» Texte fourni:
Article adapté d’un thread Twitter – en savoir plus
Résumé de l’article intitulé : “La santé publique de précision, les nouveaux habits de l’empereur”.
Brillant article anglais qui déconstruit le hype autour de la médecine de précision comme nouveau paradigme de santé publique par David Taylor Robinson et Frank Kee publié dans l’International Journal of Epidemiology d’Oxford
Dans une publication de 2015, le CDC américain annonçait une révolution dans les approches de santé publique, en relation avec la médecine de précision et l’accès aux facteurs de risque génétiques.
L’article de D. Taylor Robinson est structuré autour des promesses de la médecine de précision et de ses applications en santé publique. La médecine de précision serait: «prédictive, préventive, personnalisée et participative.»
La médecine de précision sera-t-elle prédictive et permettra-t-elle d’anticiper les risques individuels?
Non, car elle ne fera que STRATIFIER la population en groupes selon un facteur de risque génétique, ce que la santé publique sait déjà faire avec d’autres facteurs de risque.
D’autre part, les résultats d’une intervention au niveau individuel sont imprédictibles et des individus avec un risque de base semblable peuvent tirer des bénéfices très variables d’une intervention.
Enfin, pour qu’un facteur de risque permette une discrmination et donc une prédiction au niveau individuel il faudra que son odds ratio1odds ratio (OR) est une mesure statistique, souvent utilisée en épidémiologie, exprimant le degré de dépendance entre des variables aléatoires qualitatives. Un odds ratio : < 1 signifie que l’événement est moins fréquent dans le groupe A que dans le groupe B ; = 1 signifie que l’événement est aussi fréquent dans les deux groupes ; >1 signifie que l’événement est plus fréquent dans le groupe A que dans le groupe B. atteigne au moins 50 [niveau atteint probablement uniquement pour les maladies monogéniques].
En deuxième lieu, la médecine de précision sera-t-elle préventive et personnalisée?
Pour qu’une intervention soit préventive il faut la mettre en œuvre. Or, communiquer un risque génétique ne permet pas de changer les comportements des individus comme l’a montré une revue de la littérature de Hollands.
Les mêmes difficultés interviennent pour n’importe quelle situation où l’on cherche à modifier le comportement d’un individu dans un but préventif. Ces difficultés ne sont pas modifiées par une information supplémentaire sur les risques.
La médecine de précision sera-t-elle participative?

» Données sources:
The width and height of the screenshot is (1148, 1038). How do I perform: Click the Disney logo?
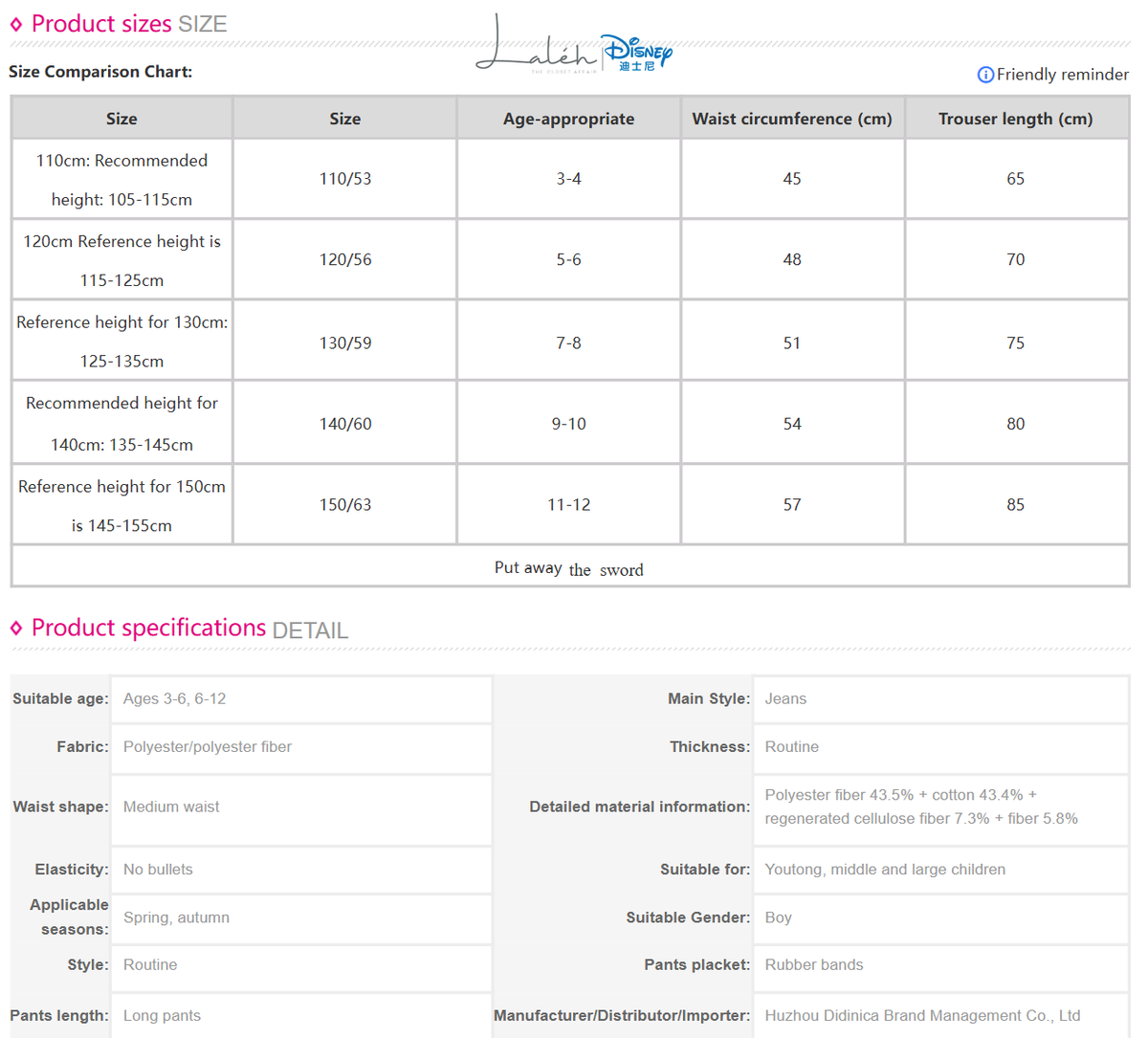(x=637, y=53)
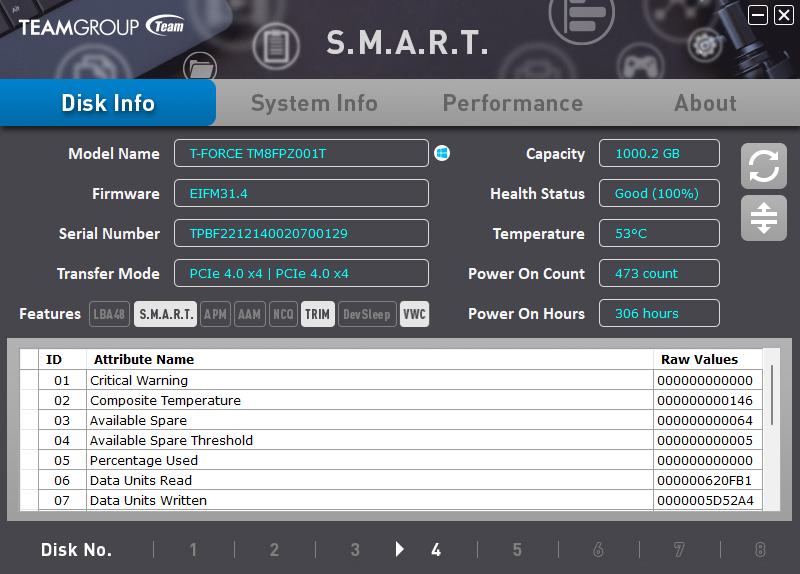Click the TRIM feature badge
800x574 pixels.
click(x=317, y=314)
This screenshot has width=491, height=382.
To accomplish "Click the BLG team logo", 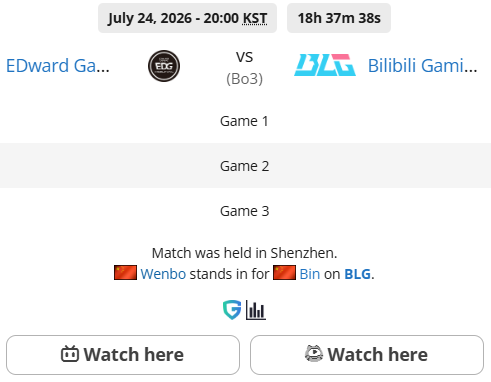I will (x=325, y=65).
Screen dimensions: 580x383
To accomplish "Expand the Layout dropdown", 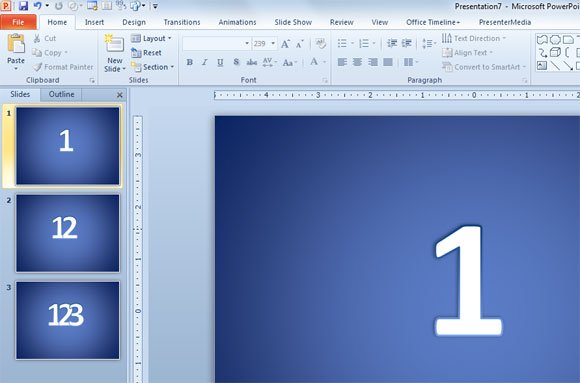I will tap(152, 38).
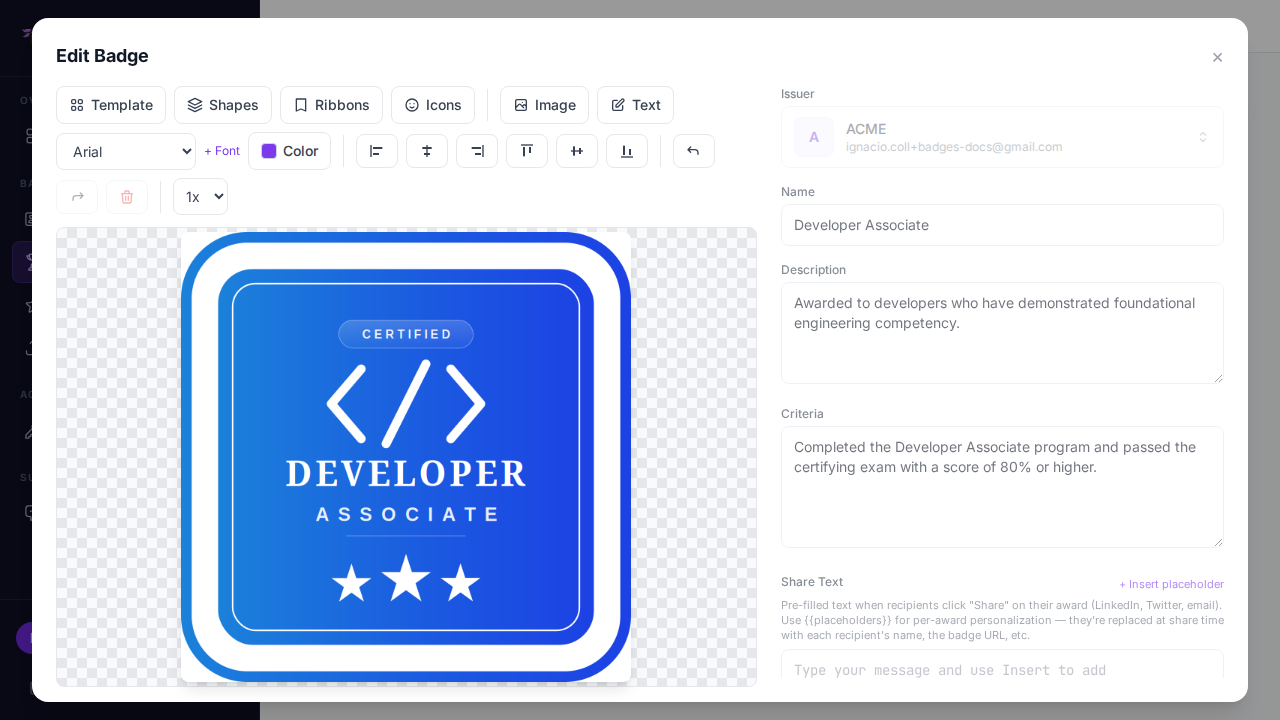Select the align-top tool

[527, 151]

» Questions à traiter:
**1)** D'après le texte sur la médecine de précision, quelle valeur l'odds ratio d'un facteur de risque doit-il au moins atteindre pour permettre une prédiction au niveau individuel ?
**2)** Prolongez le texte sur la médecine de précision à partir de sa dernière phrase.

» Réponses:
**1)** Au moins 50.

**2)**
Cela requiert, encore une fois, des connaissances et compétences qui n’ont rien à voir avec la médecine de précision, comme la prise en compte des valeurs et préférences du patient.
Un aspect est également totalement oublié dans cette approche qui veut qu’il y ait un changement de paradigme en santé publique : le rôle des déterminants sociaux de santé.
Celui-ci a été modélisé par Galton, sous forme de Quincunx, qui montre qu’une distribution normale peut être générée par un processus randomisé.
À partir du même point de départ, les individus, représentés par des billes, vont arriver à différents points et la disposition finale est fonction de la position des épingles sur leur chemin
Cela modélise le rôle de l’organisation sociale et des facteurs sociaux dans les parcours individuels, y compris dans le domaine de la santé.
Et, déjà, on nous place devant le faux dilemme de l’inégalité d’accès à la médecine de précision.
La réalité est que nous disposons déjà d’un grand nombre de connaissances qui sont très insuffisamment exploitées dans les politiques de santé publique pour mieux identifier et suivre les groupes qui nécessitent des interventions préventives.
Le NHS britannique ne dépense que 5% de son budget en prévention et la part du budget de la recherche alloué à la prévention ne représente que 4%.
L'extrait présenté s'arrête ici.